Informational topics

Informational, top-of-the-funnel content has been affected dramatically by AI search, particularly due to AI Overviews. These queries get fewer clicks than they used to. AI visibility can also be challenging to secure, especially for well-established facts. 

In light of this, investment in top-of-the-funnel content tends to make the most sense when a topic is closely tied to brand identity, for areas when freshness matters and you have something new to share, and for long-tail concepts highly specific to your audience.

Consideration and decision-making topics

Put effort towards topics that support consideration and decision-making. First, the people behind these queries are comparing options and assessing fit. They could convert. Second, if AI is generating answers about your brand or key non-branded topics, it’s risky to be absent from that conversation. Third, long-tail queries in this space can offer quick wins in both AI and traditional search by addressing these specific topics on your site.

Some topics under this umbrella worth exploring include:

Feature and functionality, including phrases like: “does it have,” “can it,” “does it support”

Comparisons (“vs”), who you are best for and why (“is [company/product] good for”)

Cost and value: tradeoffs, comparative value (“worth it”).

Prioritizing Content

How you prioritize will vary per team. Some prefer informal collaboration and others work through a structured scoring system. Resource constraints may also impact how quickly you move. But for content-related work, these two factors should be part of your decision-making:

Topic Importance. How central is the topic to your brand and business goals? It is a key part of how your audience evaluates and makes decisions? If your content is weak or missing, what’s the likely cost? Data on AI visibility, referral traffic, and other metrics sharpen this assessment, although AI measurement comes with its own challenges. The next section covers this.

Content Readiness. Does your existing content on this topic reflect AI-friendly content standards for clarity, structure, and specificity? Is there a clear destination page for the intent on your site, or is spread thin across multiple pages?

Below is a prioritization matrix that shows one way to act on the answers to those questions.

Create now. There is a high-impact topic not addressed on your site. Create a new page or add a section to an existing one. 

Fix now. High-impact content that exists but doesn’t meet content standards. Restructure, clarify, and improve specificity where needed.

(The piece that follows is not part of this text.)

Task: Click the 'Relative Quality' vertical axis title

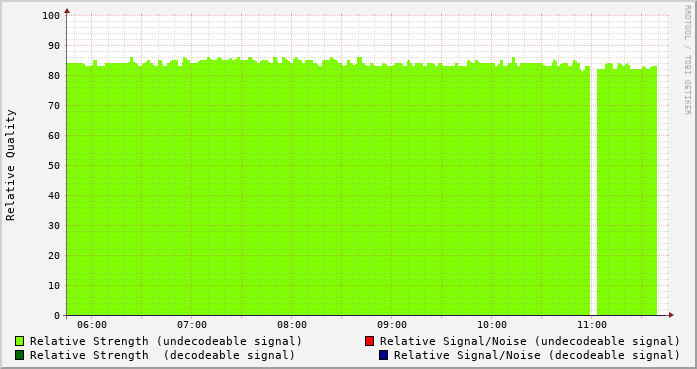Action: (x=11, y=165)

Monitor. High-impact pages that already meet content standards. Monitor.

Backlog. Low impact pages not up to standard. Fix later.

No action required. Low-impact pages up to standard.

AI Measurement

Tracking AI search is an evolving challenge. Different models produce different responses, and outputs vary by session. Due to the variability of LLM outputs, AI visibility tracking should not be interpreted like traditional rankings. You cannot track “position” in AI chatbot responses the way you can track keyword rankings today. Instead, we must monitor and analyze signals from multiple sources.

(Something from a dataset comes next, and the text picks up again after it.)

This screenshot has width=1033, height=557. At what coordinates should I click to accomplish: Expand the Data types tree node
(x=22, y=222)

For AI visibility, Google Search Console reports AI Overview and AI Mode citations as impressions, and Bing Webmaster Tools began reporting AI performance data in early 2025. AI monitoring tools can potentially add directional context in some circumstances, but their reliability is still an open question. SparkToro’s recent research on inconsistency in AI visibility data is worth reading on this. Manual prompt testing can help selectively, like catching obvious inaccuracies or distorted positioning.

For referral traffic, web analytics tools like GA4 report visitors from AI platforms, though many AI users do not click through, so this will likely represent a small share of overall traffic. You can also use web analytics to help connect AI-originating activity to conversions or revenue.

For on-the-ground insight, it’s worthwhile to ask how customers found you in demo booking forms or sales conversations. Feedback like this can surface patterns that tools alone might miss or only partially capture.

Conclusion

AI search is still evolving. Precise tactics will shift. This article focused on the fundamentals worth investing in, which support AI visibility, complement traditional SEO, and help improve overall user experience.